▶ **About this task**:
Rewrite the listing lines starting at the line containing "This screenshot has height=540, width=720." and ending at the line containing "outline-item: AnotherPrototype is", changing "Find" to "Locate" and keeping everything else the same.
Content starts
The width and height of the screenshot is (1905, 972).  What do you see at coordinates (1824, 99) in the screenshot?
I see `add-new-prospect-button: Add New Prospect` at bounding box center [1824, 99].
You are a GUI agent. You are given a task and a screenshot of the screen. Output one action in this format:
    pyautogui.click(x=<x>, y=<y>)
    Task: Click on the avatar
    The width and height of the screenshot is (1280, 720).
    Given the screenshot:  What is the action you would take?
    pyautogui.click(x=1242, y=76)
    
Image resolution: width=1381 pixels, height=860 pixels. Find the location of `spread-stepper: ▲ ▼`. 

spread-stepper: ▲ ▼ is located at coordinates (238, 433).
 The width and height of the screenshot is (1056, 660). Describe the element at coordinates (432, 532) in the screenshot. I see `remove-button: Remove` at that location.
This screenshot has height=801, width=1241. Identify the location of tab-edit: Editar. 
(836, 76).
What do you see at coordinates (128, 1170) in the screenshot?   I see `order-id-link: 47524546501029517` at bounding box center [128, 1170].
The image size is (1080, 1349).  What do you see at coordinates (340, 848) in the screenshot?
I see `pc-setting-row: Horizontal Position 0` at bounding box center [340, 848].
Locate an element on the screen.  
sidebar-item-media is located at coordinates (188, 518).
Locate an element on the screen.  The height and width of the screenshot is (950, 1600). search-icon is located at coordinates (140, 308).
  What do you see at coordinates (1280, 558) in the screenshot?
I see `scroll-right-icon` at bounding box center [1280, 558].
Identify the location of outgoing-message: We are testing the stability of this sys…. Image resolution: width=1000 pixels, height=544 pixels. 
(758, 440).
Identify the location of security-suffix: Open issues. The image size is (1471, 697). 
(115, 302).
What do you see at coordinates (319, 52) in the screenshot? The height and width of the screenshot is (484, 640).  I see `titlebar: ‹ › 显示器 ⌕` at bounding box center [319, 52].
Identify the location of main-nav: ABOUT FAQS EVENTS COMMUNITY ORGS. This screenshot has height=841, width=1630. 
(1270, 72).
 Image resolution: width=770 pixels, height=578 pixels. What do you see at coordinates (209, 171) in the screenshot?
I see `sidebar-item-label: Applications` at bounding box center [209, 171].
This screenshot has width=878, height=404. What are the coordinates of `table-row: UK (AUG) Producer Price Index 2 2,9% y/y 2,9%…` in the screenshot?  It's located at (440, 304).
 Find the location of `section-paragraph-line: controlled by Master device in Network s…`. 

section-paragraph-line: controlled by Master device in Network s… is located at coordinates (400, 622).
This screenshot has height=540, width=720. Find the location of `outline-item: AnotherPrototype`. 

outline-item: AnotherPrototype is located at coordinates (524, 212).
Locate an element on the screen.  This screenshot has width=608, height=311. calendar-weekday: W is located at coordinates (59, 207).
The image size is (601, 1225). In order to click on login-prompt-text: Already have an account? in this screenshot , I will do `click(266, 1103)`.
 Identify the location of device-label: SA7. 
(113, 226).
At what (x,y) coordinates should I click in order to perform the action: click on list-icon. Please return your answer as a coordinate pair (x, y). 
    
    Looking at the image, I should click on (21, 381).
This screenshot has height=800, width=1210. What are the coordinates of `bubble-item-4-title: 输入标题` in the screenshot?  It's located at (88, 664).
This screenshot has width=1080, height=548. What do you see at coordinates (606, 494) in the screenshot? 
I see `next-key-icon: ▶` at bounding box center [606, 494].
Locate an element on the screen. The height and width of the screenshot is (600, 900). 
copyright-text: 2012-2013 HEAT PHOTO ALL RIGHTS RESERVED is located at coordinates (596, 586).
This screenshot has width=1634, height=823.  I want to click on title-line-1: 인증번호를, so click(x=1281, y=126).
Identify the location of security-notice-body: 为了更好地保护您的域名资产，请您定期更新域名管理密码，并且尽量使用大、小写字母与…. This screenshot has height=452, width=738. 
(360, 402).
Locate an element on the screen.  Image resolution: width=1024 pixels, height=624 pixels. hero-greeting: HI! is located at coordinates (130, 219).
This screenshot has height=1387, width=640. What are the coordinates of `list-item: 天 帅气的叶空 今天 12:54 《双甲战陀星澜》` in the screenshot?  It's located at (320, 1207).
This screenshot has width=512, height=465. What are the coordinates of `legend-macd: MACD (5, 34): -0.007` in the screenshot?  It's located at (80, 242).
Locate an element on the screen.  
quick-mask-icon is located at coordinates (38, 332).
Content ends
▶ **Answer to the problem**:
This screenshot has height=540, width=720. Locate the location of `outline-item: AnotherPrototype`. 

outline-item: AnotherPrototype is located at coordinates (524, 212).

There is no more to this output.